The sleeping issue subsided and I was no longer as exhausted as of Sunday so I took the day to eat and hydrate so that I could get back to the gym on Monday.  When Monday arrived, I still didn't feel 100% so I waited until Tuesday and finally I am back on track and feeling better.

During this time, I played around with my split as I have been feeling that the current split is not as good as it can be to support the goals that I have.  This down time allowed me the time to play with it and get it figured out.  It was complicated to figure out and to put together but I anticipate that this new split will be what I continue to use for the last 4 months of this off season.  

I put it together to give more attention to my back and also to my legs.  These two areas are my main focus as they are my weakest links (with my back being far and away my weakest link).

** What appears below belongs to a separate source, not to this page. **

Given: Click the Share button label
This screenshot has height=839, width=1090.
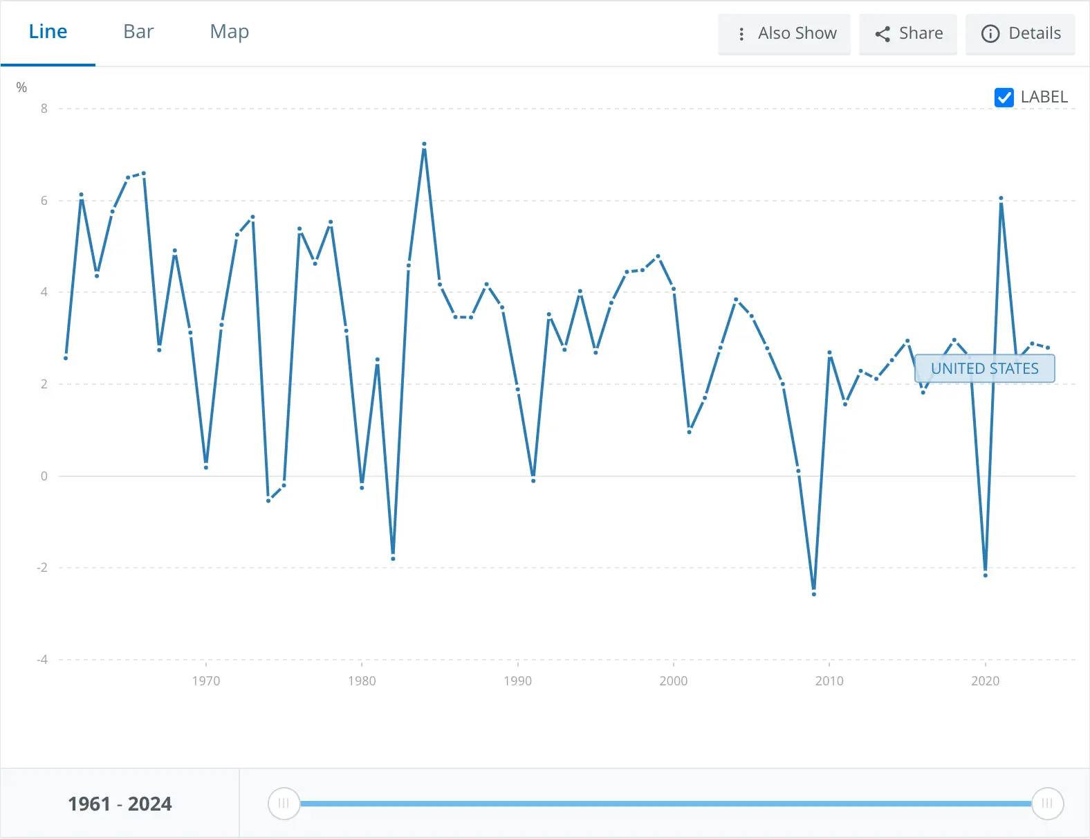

This is the split that I put together:

It is a rotation in that I am training for 2 days followed by 1 day of rest.  So, the days of the week that are training days will always rotate.  It is a 2-week rotation that focuses on back and legs as weaknesses but backs off on arms as they are a strength of mine.

It looks like this:

back/rear delt

chest/delts

REST

arms

legs/abs

REST

back/rear delt

chest/delts

REST

legs

back/rear delts

REST

chest/delts

arms

REST

legs

back/rear delts

REST

chest/delts

legs

REST

REPEAT

The main reason for the change was to get more frequent back and leg sessions.

I will high-carb on the rest days and every 3rd rest day, I will Skipload.

This schedule also leaves open the option for taking 2 rest days in a row if I were to feel that I needed it.